PROMPT - Where a line below has the string "agent" in it, include it in the count, and give that count alone.

INPUT MATERIAL -
Start of Block

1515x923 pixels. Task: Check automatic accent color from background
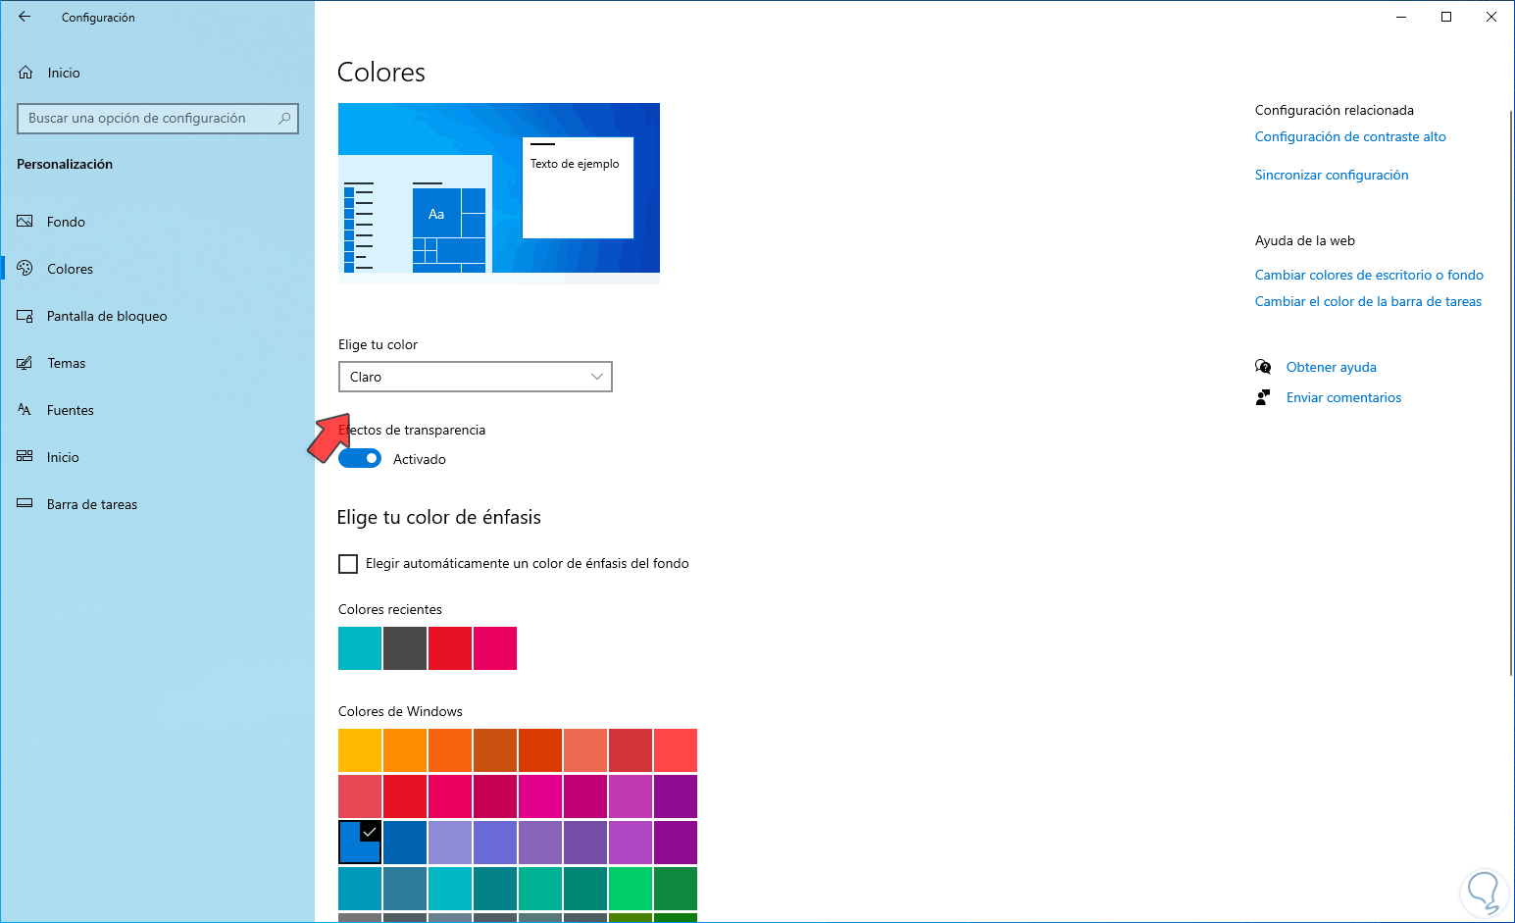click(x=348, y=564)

End of Block
Start of Block

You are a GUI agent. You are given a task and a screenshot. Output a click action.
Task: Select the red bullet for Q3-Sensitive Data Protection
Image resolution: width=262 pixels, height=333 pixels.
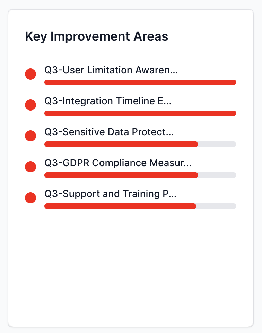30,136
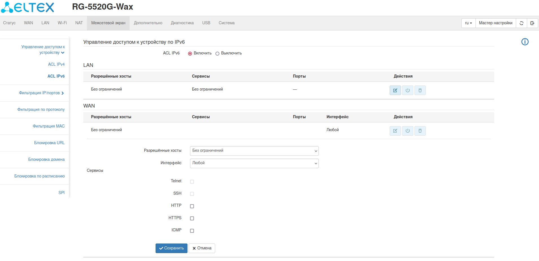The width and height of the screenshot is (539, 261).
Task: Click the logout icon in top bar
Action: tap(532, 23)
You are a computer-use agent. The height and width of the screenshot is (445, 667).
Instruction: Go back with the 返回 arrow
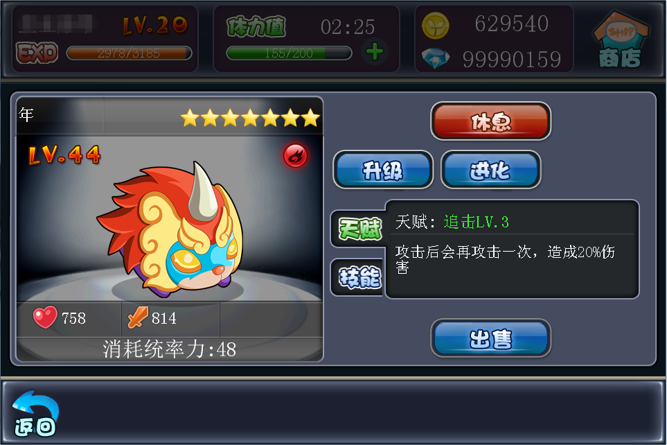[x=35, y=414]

End of Block

ANSWER TO THE EXERCISE - 2